Workers from wireless authorized retail stores claim wage theft

The Communications Workers of America (CWA) and the National Employment Law Project (NELP) published a report today, making some damning charges against the top three wireless carriers in terms of the treatment of retail workers. They say the big three U.S. wireless carriers have transitioned much of their retail operations from carrier-owned stores to third-party authorized retail stores as a tactic to treat workers worse without having to deal with unions.

CWA and the NELP surveyed 204 authorized retail workers from 43 states at AT&T Mobility, Verizon Wireless and T-Mobile. The survey included online questions and a series of telephone interviews. The respondents were a mix of current and former employees.

Some of the most egregious employment-related allegations related to wage theft.

Workers at authorized retailers were asked whether they had experienced various forms of wage theft in the three months prior to the survey. 186 of the 204 respondents reported that an employer had stolen wages from them in at least one of four ways — paid them below the minimum wage rate, denied them overtime premiums, denied them due commissions or bonuses or incentive payments, or required them to work off the clock.

One respondent who works as an authorized retailer in Alabama said his store has a faulty performance tracking system with perpetual “system issues” that favor the store owner and rip off the employees.

Survey respondents also complained about unstable and disrespectful work schedules. Of the 204 respondents, 163 reported that their hours or work-days changed from one week to the next. And 134 of 204 reported that they were unable to take meal or rest breaks during their shift.

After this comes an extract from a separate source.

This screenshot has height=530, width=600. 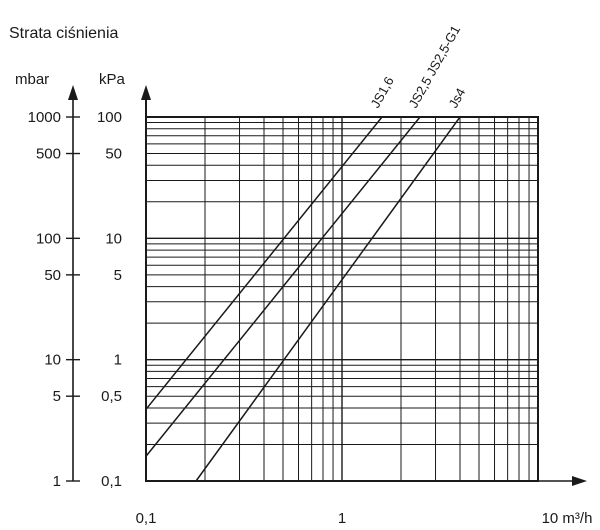 I want to click on mbar-tick-label-2: 10, so click(x=52, y=360).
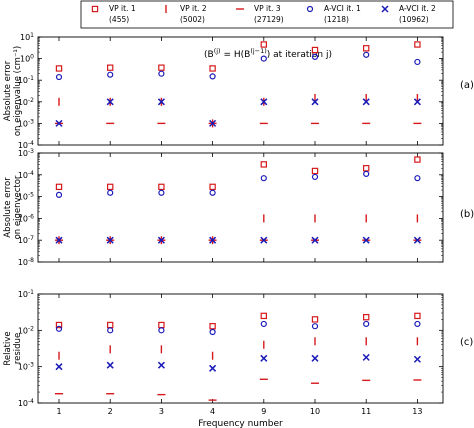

Cassandra Lopez Rosario, a former employee of Master Wireless, an AT&T authorized retailer, told Fierce that she was fired in December 2021 while she had Covid. She had fallen sick while working and had to be taken to the hospital. While she was very ill over the next several days, she didn’t call in to the store and as a result was fired. She thinks the company may not have paid her all her commissions in her final paycheck. But she said, “To be honest, I never knew how the metric system worked.”

Authorized retailers

CWA and NELP claim that the trend toward more authorized retailers and less official wireless stores is partly due to the fact that some workers have unionized at the corporate stores of the carriers.

“Stores run by third parties may look identical to corporate stores, aside from a small ‘Authorized Retailer’ label on the storefront window,” stated the report. “However, differences in job quality and customer service quality between corporate stores and authorized retailers can be stark.”

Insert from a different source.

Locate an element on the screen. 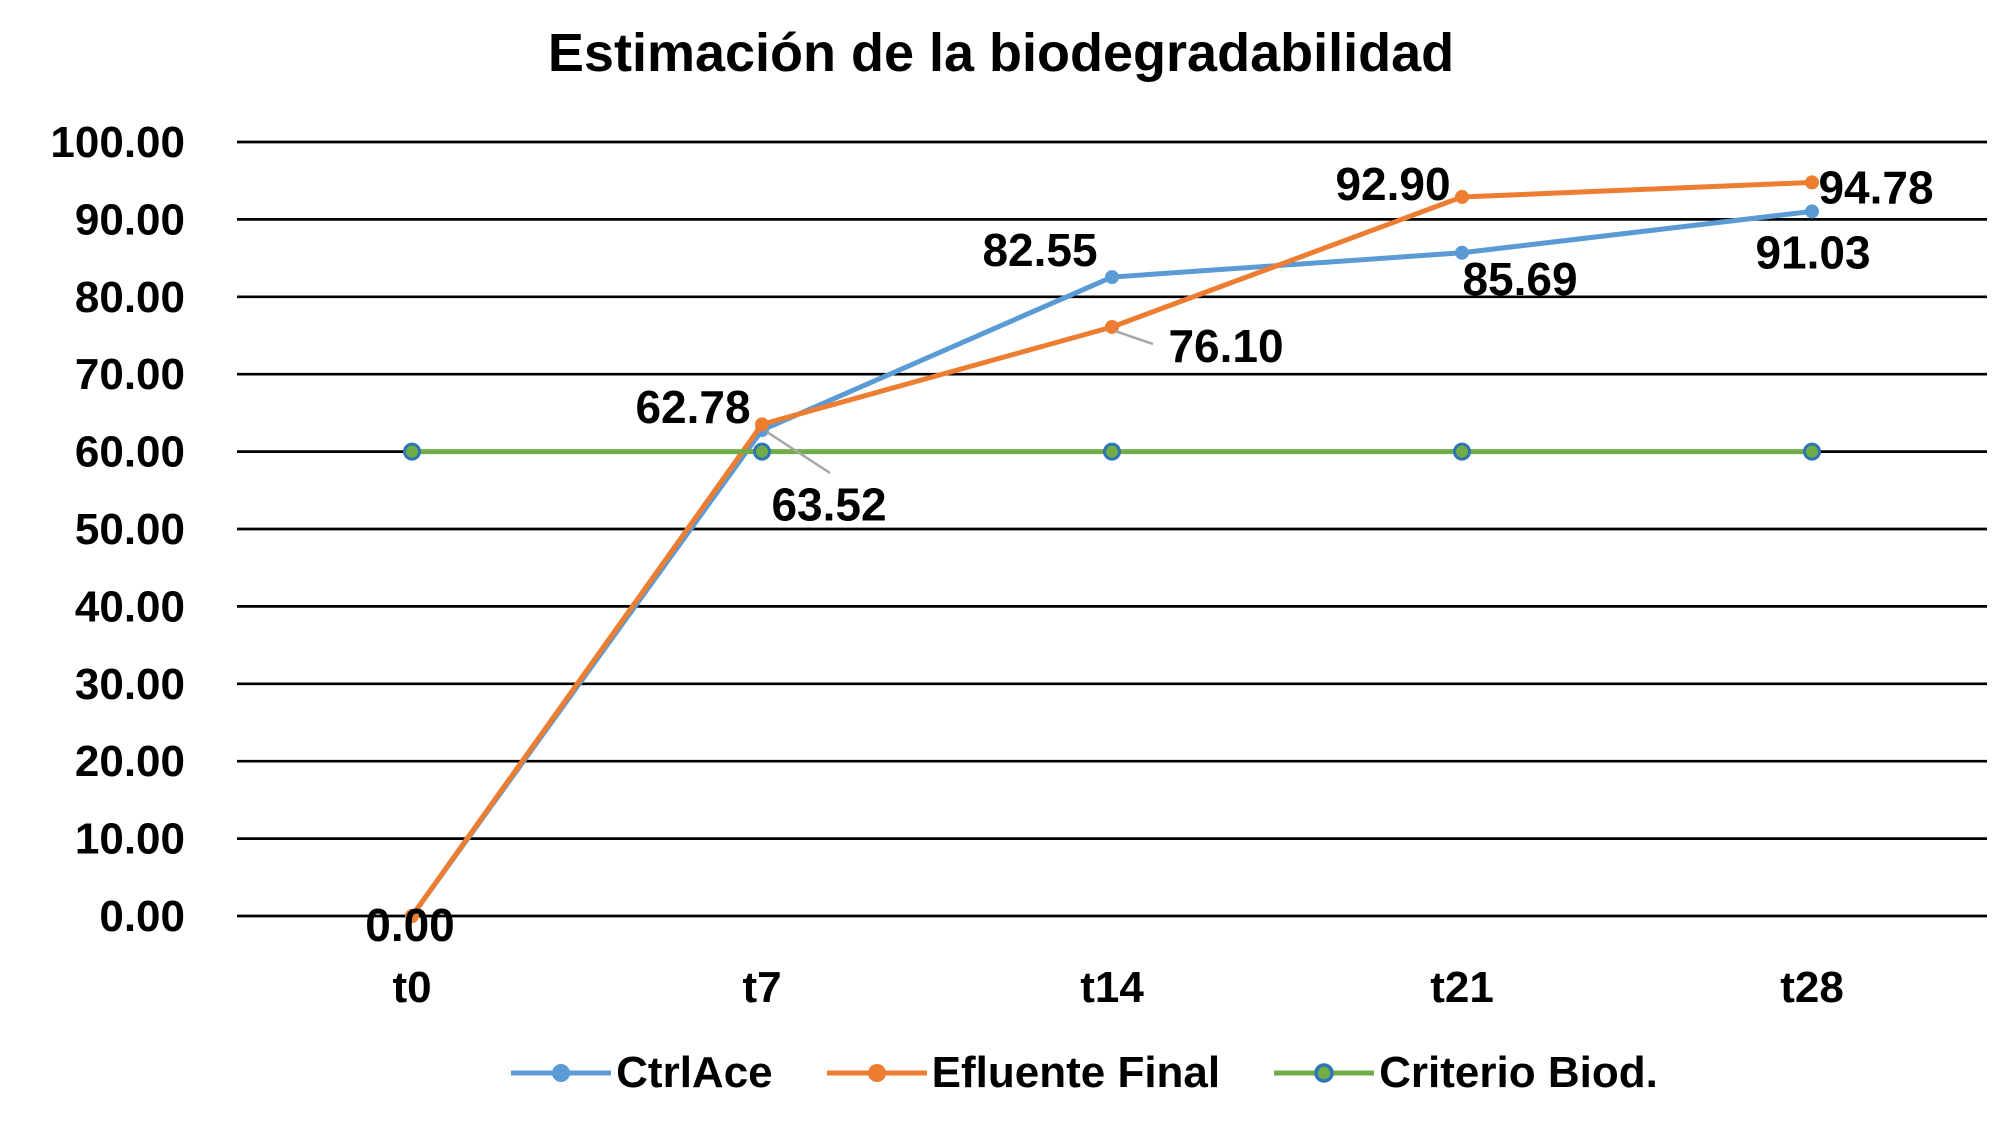 The image size is (2002, 1127). data-label: 82.55 is located at coordinates (1040, 250).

According to CWA and NELP, wireless carriers outsource between 60% to 80% of their branded retail locations to authorized retailers. And Wave7 Research principal Jeff Moore said those numbers sound accurate.

AT&T’s largest authorized retailer, Prime Communications, operates nearly 2,000 AT&T-branded stores nationwide. 

Verizon’s largest authorized retailer is Victra. Moore said it has about 1,600 stores. Another Verizon authorized dealer is Round Room, which Moore said “is not that far behind Victra.”

According to Wave7 Research, T-Mobile’s largest authorized dealer is Wireless Vision with more than 650 stores, followed by GP Mobile.

CWA and NELP say that about 9 in 10 authorized retail workers surveyed reported that the wireless carrier that licensed their direct employer played a role in setting policies and practices at their workplace, raising doubts about authorized retailers’ status as independent employers.

CWA chart

They say that the use of outsourced retail stores has had detrimental effects on workers who play an integral role in the success of the carriers’ businesses.